Last but not least, calibre 3861 is still a hand-wound calibre. The Moonwatch thus retains one of its most important and traditional characteristics, along with the Hesalite crystal.

Omega Caliber 3861 | Source:
Omega Caliber 3861 | Source:

"Flight-qualified by NASA in 1965": a small but fine detail?

While the previous Moonwatches bear the words "Flight-qualified by NASA for all manned space missions" on the case back, Omega has added the words "in 1965" to the new Speedmaster. What at first sounds as if Omega had not received NASA certification for the new calibre turns out, on closer inspection, to be historical precision. Only calibre 321 was certified in 1965 and calibre 861 in 1978, to pave the way for space shuttle flights. Calibre 1861 / 1863, which has been in use since 1996, has never received NASA certification. Nevertheless, Omega has inspected and tested this movement as well as the new calibre 3861 according to NASA specifications.

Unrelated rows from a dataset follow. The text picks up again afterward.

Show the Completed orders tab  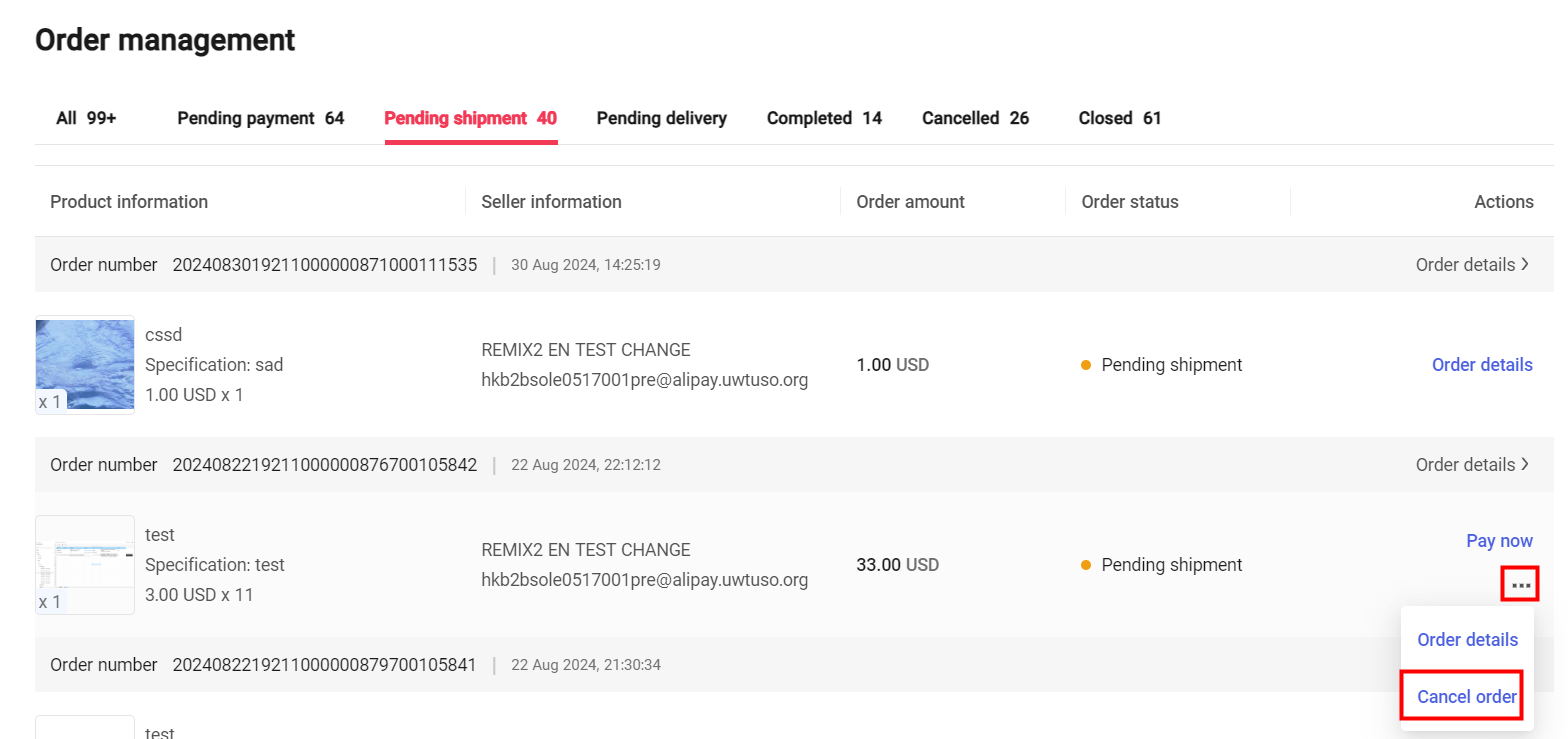pos(824,118)
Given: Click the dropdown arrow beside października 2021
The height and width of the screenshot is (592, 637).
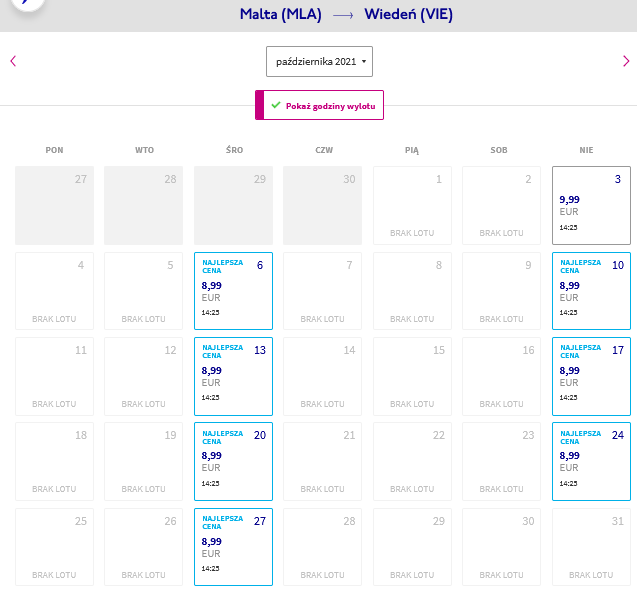Looking at the screenshot, I should [x=364, y=62].
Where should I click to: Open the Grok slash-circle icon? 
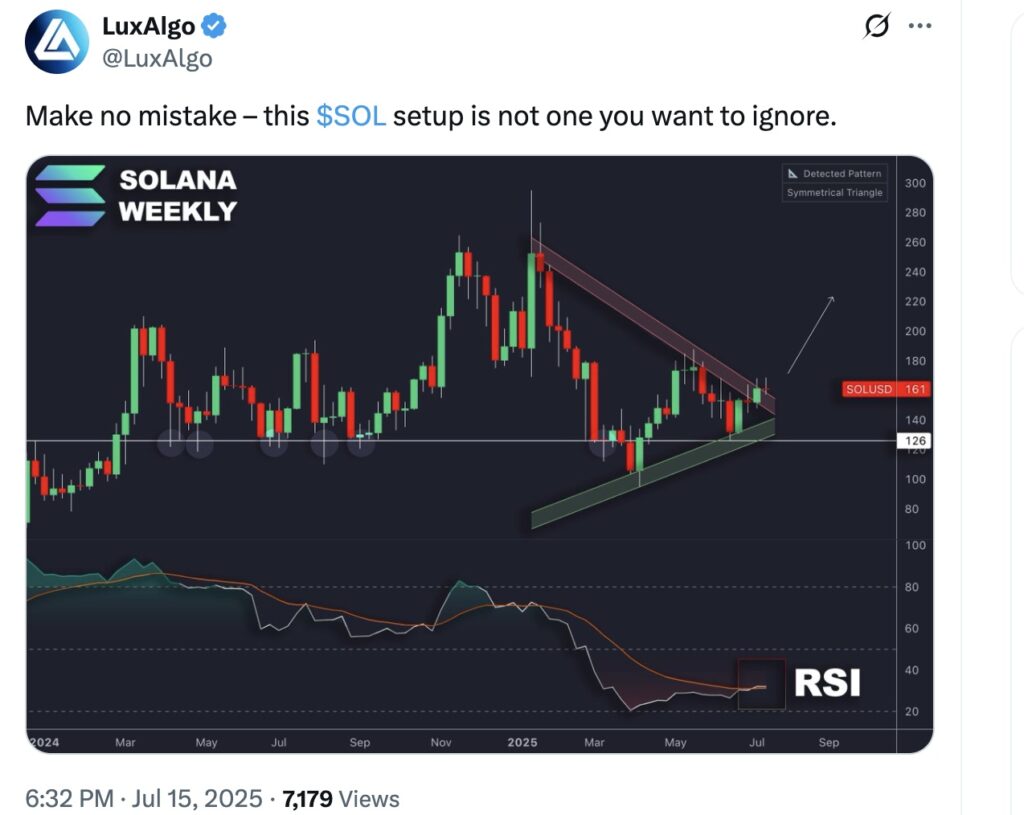click(876, 26)
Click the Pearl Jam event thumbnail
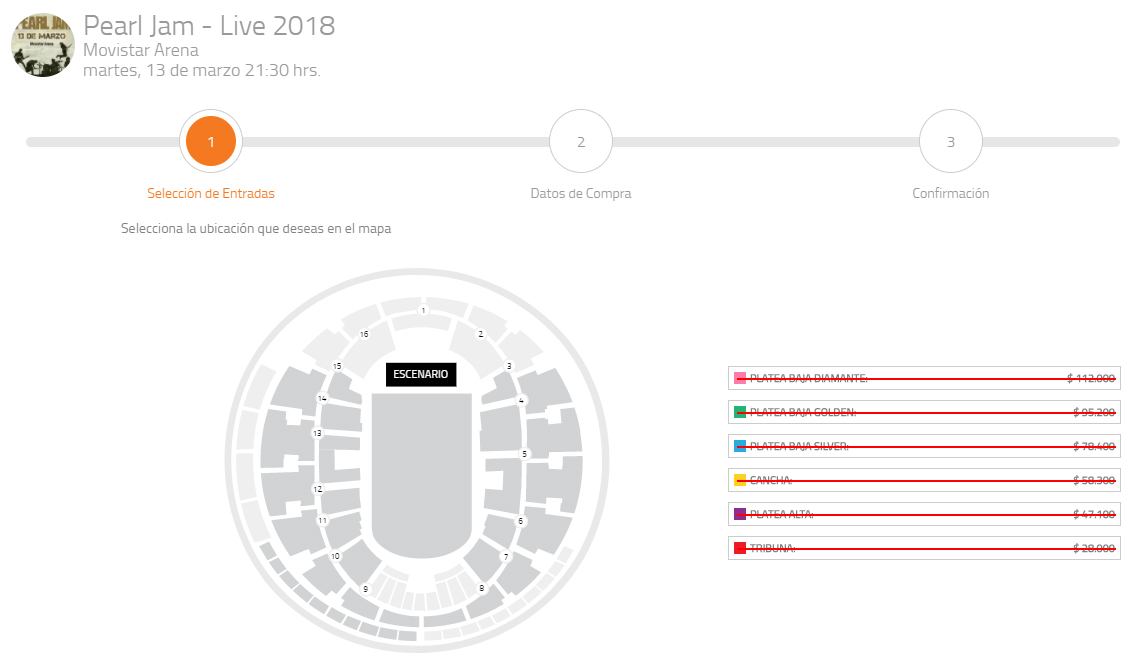Screen dimensions: 1130x668 pos(43,44)
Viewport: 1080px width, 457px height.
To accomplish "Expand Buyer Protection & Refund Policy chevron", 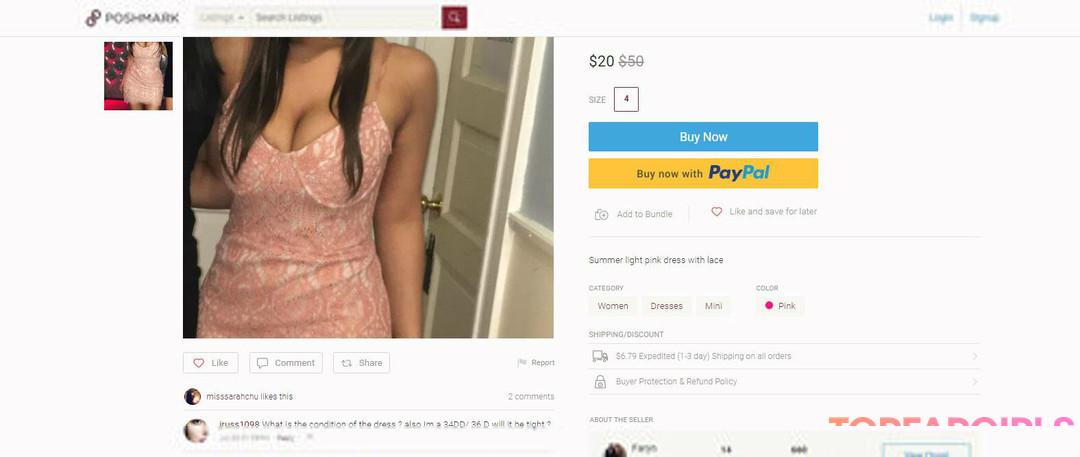I will [975, 381].
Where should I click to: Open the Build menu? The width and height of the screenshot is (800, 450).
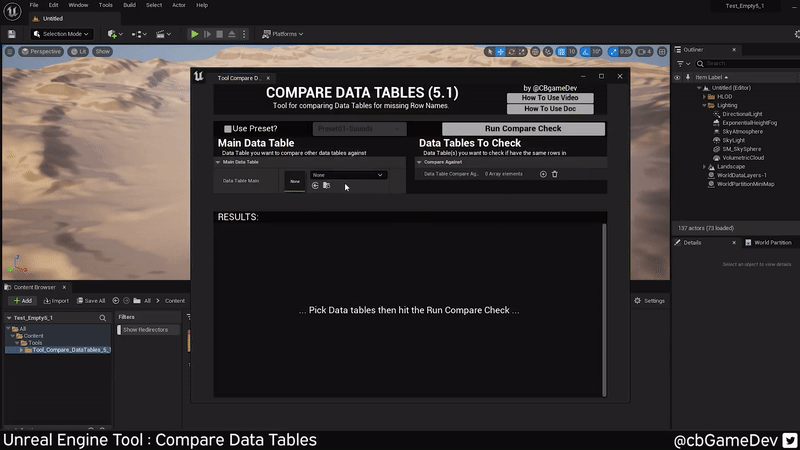click(x=129, y=5)
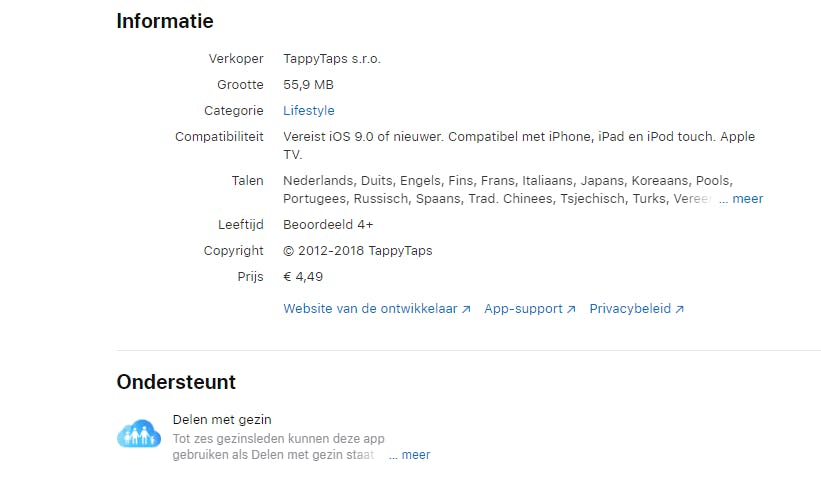
Task: Click the price € 4,49
Action: click(x=303, y=277)
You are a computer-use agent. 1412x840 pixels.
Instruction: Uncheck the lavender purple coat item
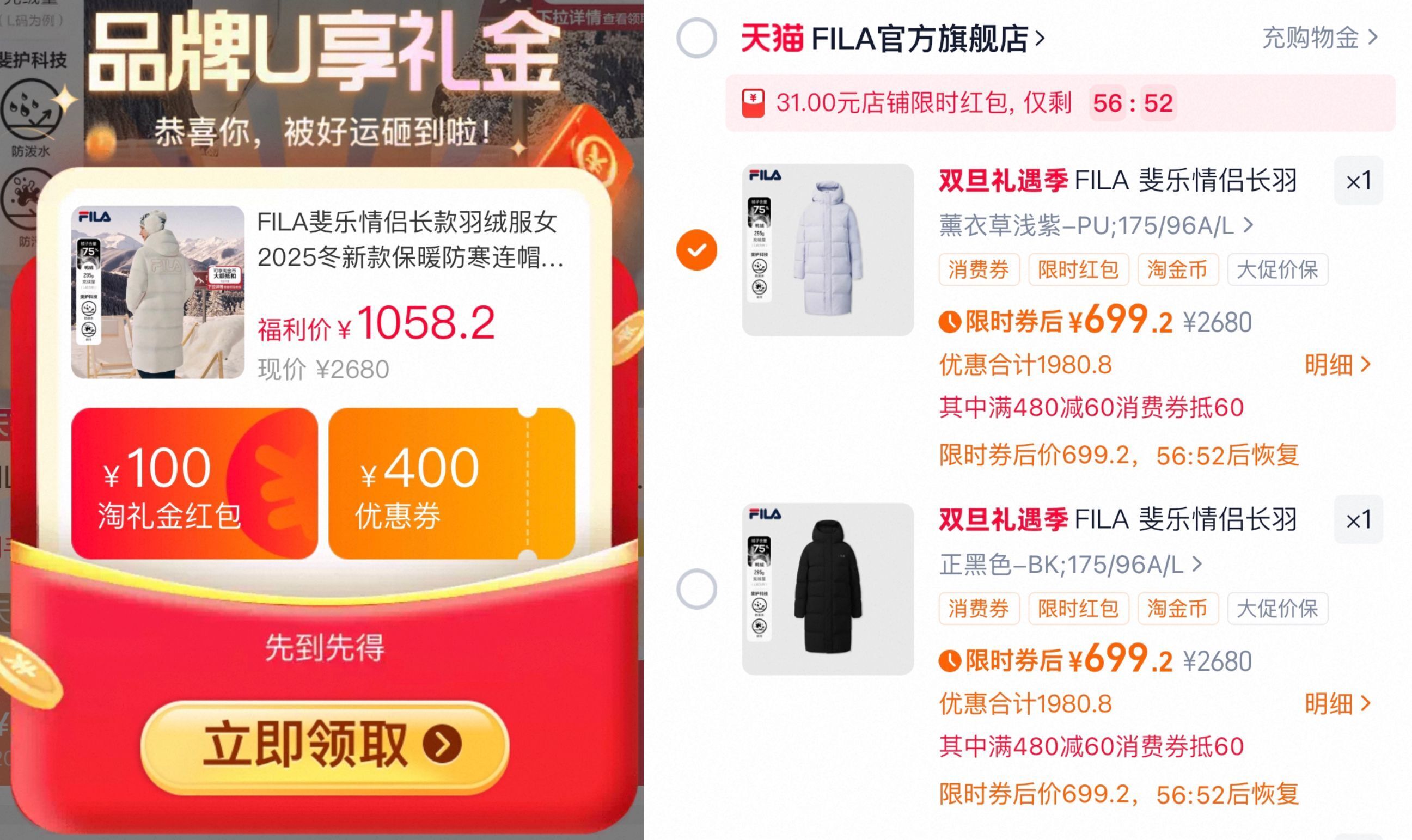696,250
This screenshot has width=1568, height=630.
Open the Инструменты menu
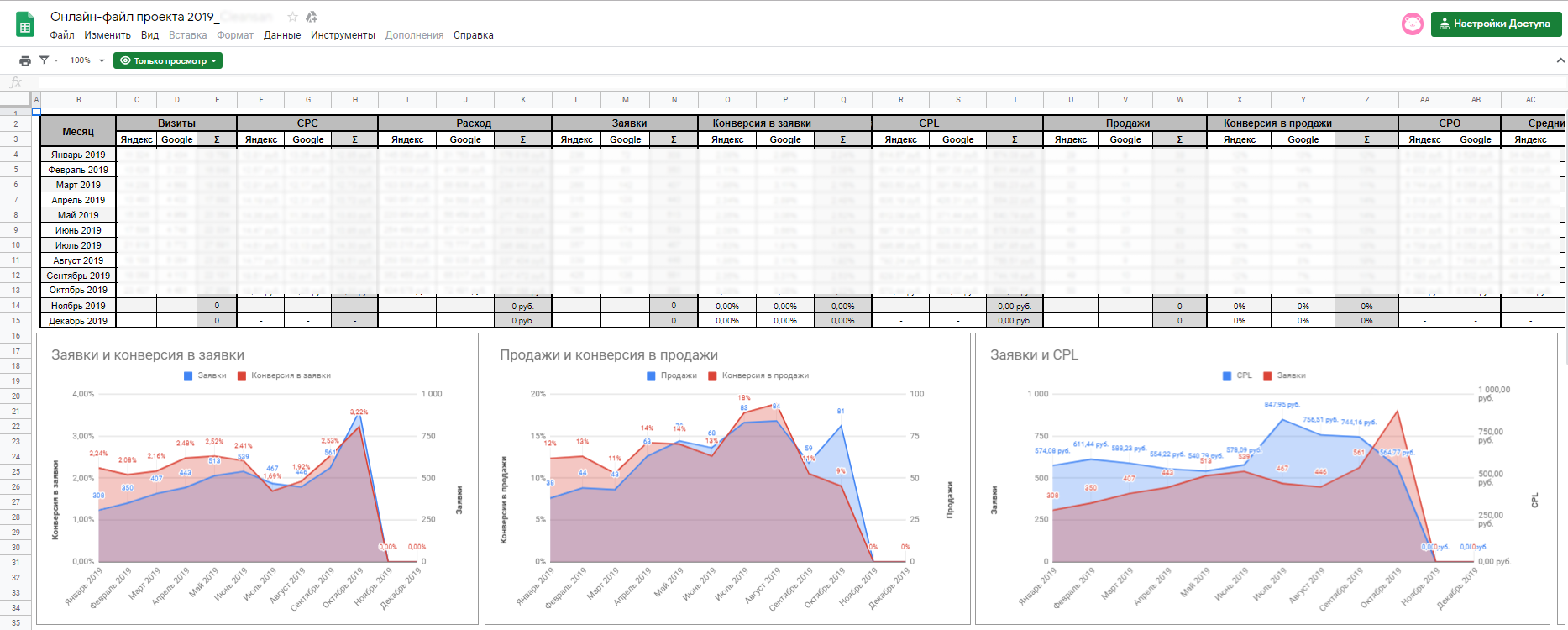(x=343, y=35)
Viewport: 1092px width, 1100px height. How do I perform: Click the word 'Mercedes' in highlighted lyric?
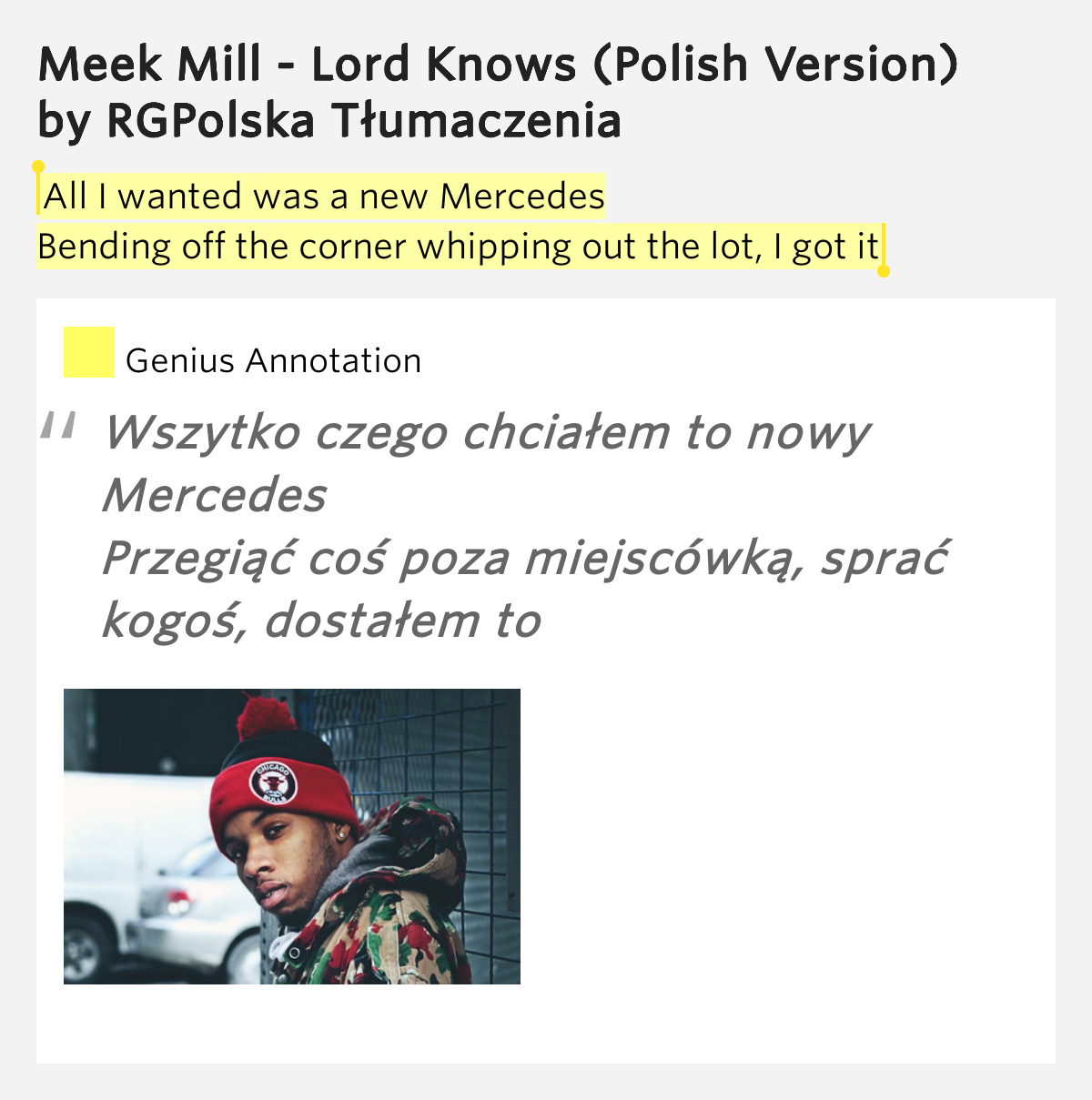[522, 196]
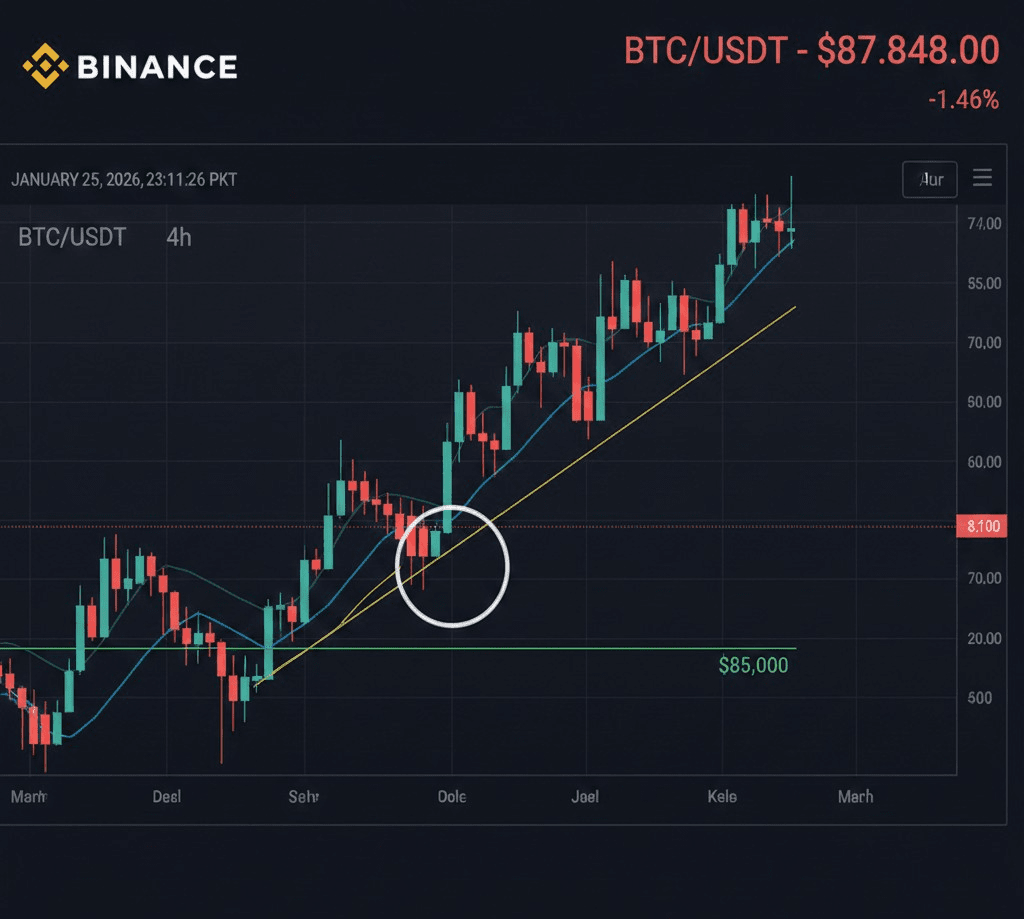Click the January 25, 2026 timestamp
The image size is (1024, 919).
pyautogui.click(x=124, y=180)

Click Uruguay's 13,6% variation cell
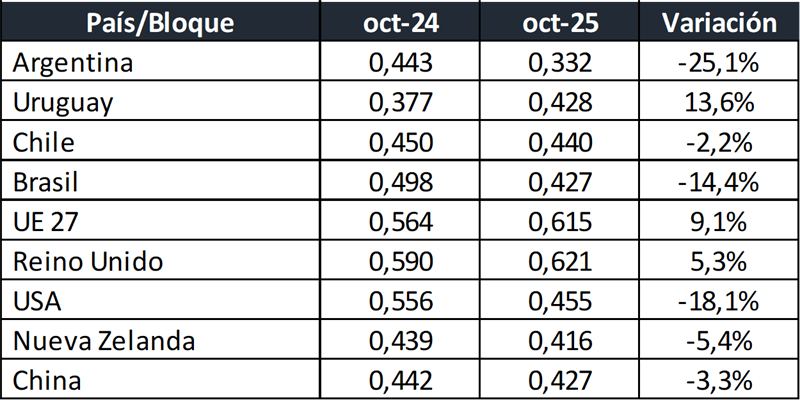click(717, 103)
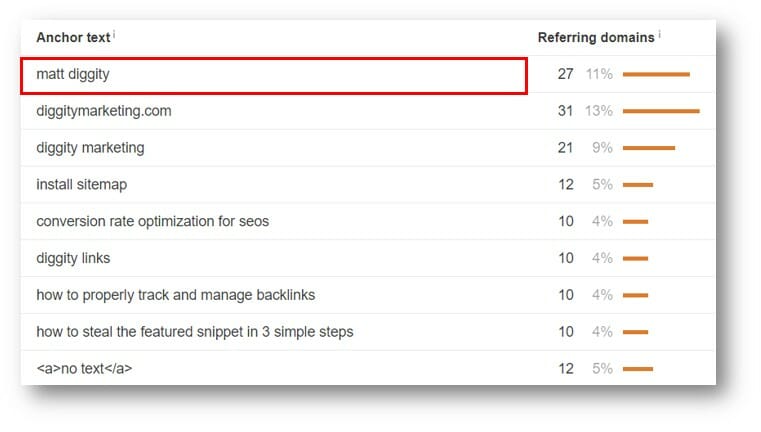Click the 21 referring domains for diggity marketing
The image size is (761, 432).
(566, 148)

Flagship models in white and rose gold

While full gold was reserved for strictly limited special editions in the Speedmaster collection, Omega is launching two precious metal Moonwatches with the Speedmaster 2021. While the rose gold Sedna Gold version has a black dial, a black bezel and indices and dial lettering that match the gold-tone, Omega has incorporated a black bezel and a silver dial with a sunburst finish in the white gold Canopus Gold Moonwatch. Both models come with a matching gold bracelet in the look of the old Ref. 1479.

Conclusion: better technology, more classic look

What might have been suspected at first glance has been confirmed on closer inspection. The new Omega Speedmaster Moonwatch Professional is a great success. The manufacturer has succeeded in making its traditional watch fit for the future without ignoring the significant history of the Moonwatch or incorporating industry trends into a timeless watch with a re-design.

From a technical point of view, the Moonwatch 2021 combines the current state of the art of watchmaking with the tradition of the Speedmaster. The calibre has all the latest achievements, but can still only be wound by hand. Additionally, the watch does without the usual Co-Axial lettering on the dial. And since calibre 1861 did not receive NASA certification, even horological dogmatists should be able to live quite happily with the new calibre.

As far as the design is concerned, Omega takes up the design of the Ref. ST 105.012 with the new Speedmaster. Nevertheless, the latest reference is not a heritage watch, because Moonwatches have always been far too close to the original references for that. Rather, the new Moonwatch reflects on its design origins with well-considered details, a path that the model has not left in more than 60 years. Well done Omega, a facelift could hardly be more successful.